## What is needed
Would you return every entry, exactly as it is written?

## Material for this task
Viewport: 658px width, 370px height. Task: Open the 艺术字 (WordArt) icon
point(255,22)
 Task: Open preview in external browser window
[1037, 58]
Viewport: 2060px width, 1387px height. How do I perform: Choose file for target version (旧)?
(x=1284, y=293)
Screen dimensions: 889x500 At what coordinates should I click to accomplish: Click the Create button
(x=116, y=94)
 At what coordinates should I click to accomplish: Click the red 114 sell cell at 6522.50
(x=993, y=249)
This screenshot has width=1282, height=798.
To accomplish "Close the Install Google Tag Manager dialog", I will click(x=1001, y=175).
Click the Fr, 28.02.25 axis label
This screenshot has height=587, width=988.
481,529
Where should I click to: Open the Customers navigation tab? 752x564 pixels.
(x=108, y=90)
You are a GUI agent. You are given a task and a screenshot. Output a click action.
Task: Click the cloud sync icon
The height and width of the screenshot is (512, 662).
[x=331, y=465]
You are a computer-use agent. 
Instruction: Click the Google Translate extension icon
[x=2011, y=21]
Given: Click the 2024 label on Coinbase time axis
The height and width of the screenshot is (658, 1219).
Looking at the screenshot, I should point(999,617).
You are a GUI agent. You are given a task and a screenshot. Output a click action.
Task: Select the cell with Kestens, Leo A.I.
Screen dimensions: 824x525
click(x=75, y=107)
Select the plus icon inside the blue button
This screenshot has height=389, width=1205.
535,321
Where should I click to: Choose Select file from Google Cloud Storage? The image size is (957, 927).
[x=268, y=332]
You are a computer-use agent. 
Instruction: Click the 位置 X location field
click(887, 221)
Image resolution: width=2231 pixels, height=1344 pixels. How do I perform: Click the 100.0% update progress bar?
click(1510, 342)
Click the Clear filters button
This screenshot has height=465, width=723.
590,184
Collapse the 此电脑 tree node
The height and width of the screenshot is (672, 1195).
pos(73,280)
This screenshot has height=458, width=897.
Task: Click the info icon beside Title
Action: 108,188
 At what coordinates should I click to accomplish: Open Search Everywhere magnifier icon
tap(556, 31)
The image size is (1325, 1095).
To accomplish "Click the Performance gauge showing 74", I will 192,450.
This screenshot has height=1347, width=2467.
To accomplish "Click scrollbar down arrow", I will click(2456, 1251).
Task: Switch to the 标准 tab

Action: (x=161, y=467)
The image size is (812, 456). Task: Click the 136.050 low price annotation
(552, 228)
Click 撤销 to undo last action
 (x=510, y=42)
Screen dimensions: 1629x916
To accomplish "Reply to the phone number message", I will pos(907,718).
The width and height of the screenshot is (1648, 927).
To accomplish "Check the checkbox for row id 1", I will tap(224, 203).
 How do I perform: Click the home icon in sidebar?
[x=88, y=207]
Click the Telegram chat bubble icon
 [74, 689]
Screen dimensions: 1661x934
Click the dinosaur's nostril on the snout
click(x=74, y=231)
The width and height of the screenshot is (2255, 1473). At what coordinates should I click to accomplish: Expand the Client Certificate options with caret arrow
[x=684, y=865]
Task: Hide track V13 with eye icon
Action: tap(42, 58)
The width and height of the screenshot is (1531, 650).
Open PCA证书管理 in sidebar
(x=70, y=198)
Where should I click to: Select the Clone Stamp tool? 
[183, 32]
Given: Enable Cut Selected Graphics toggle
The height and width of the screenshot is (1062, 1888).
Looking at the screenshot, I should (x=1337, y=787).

## Answer for the task
Viewport: 658px width, 370px height. Task: Open the 艺术字 (WordArt) icon
point(255,22)
 Task: Open preview in external browser window
[1037, 58]
Viewport: 2060px width, 1387px height. How do I perform: Choose file for target version (旧)?
(x=1284, y=293)
Screen dimensions: 889x500 At what coordinates should I click to accomplish: Click the Create button
(x=116, y=94)
 At what coordinates should I click to accomplish: Click the red 114 sell cell at 6522.50
(x=993, y=249)
This screenshot has width=1282, height=798.
To accomplish "Close the Install Google Tag Manager dialog", I will click(x=1001, y=175).
Click the Fr, 28.02.25 axis label
This screenshot has height=587, width=988.
481,529
Where should I click to: Open the Customers navigation tab? 752x564 pixels.
(x=108, y=90)
You are a GUI agent. You are given a task and a screenshot. Output a click action.
Task: Click the cloud sync icon
The height and width of the screenshot is (512, 662).
[x=331, y=465]
You are a computer-use agent. 
Instruction: Click the Google Translate extension icon
[x=2011, y=21]
Given: Click the 2024 label on Coinbase time axis
The height and width of the screenshot is (658, 1219).
Looking at the screenshot, I should point(999,617).
You are a GUI agent. You are given a task and a screenshot. Output a click action.
Task: Select the cell with Kestens, Leo A.I.
Screen dimensions: 824x525
click(x=75, y=107)
Select the plus icon inside the blue button
This screenshot has height=389, width=1205.
535,321
Where should I click to: Choose Select file from Google Cloud Storage? The image size is (957, 927).
[x=268, y=332]
You are a computer-use agent. 
Instruction: Click the 位置 X location field
click(887, 221)
Image resolution: width=2231 pixels, height=1344 pixels. How do I perform: Click the 100.0% update progress bar?
click(1510, 342)
Click the Clear filters button
This screenshot has height=465, width=723.
590,184
Collapse the 此电脑 tree node
The height and width of the screenshot is (672, 1195).
pos(73,280)
This screenshot has height=458, width=897.
Task: Click the info icon beside Title
Action: 108,188
 At what coordinates should I click to accomplish: Open Search Everywhere magnifier icon
tap(556, 31)
The image size is (1325, 1095).
To accomplish "Click the Performance gauge showing 74", I will 192,450.
This screenshot has height=1347, width=2467.
To accomplish "Click scrollbar down arrow", I will click(2456, 1251).
Task: Switch to the 标准 tab

Action: (x=161, y=467)
The image size is (812, 456). Task: Click the 136.050 low price annotation
(552, 228)
Click 撤销 to undo last action
 (x=510, y=42)
Screen dimensions: 1629x916
To accomplish "Reply to the phone number message", I will pos(907,718).
The width and height of the screenshot is (1648, 927).
To accomplish "Check the checkbox for row id 1", I will tap(224, 203).
 How do I perform: Click the home icon in sidebar?
[x=88, y=207]
Click the Telegram chat bubble icon
 [74, 689]
Screen dimensions: 1661x934
Click the dinosaur's nostril on the snout
click(x=74, y=231)
The width and height of the screenshot is (2255, 1473). At what coordinates should I click to accomplish: Expand the Client Certificate options with caret arrow
[x=684, y=865]
Task: Hide track V13 with eye icon
Action: tap(42, 58)
The width and height of the screenshot is (1531, 650).
Open PCA证书管理 in sidebar
(x=70, y=198)
Where should I click to: Select the Clone Stamp tool? 
[183, 32]
Given: Enable Cut Selected Graphics toggle
The height and width of the screenshot is (1062, 1888).
Looking at the screenshot, I should (x=1337, y=787).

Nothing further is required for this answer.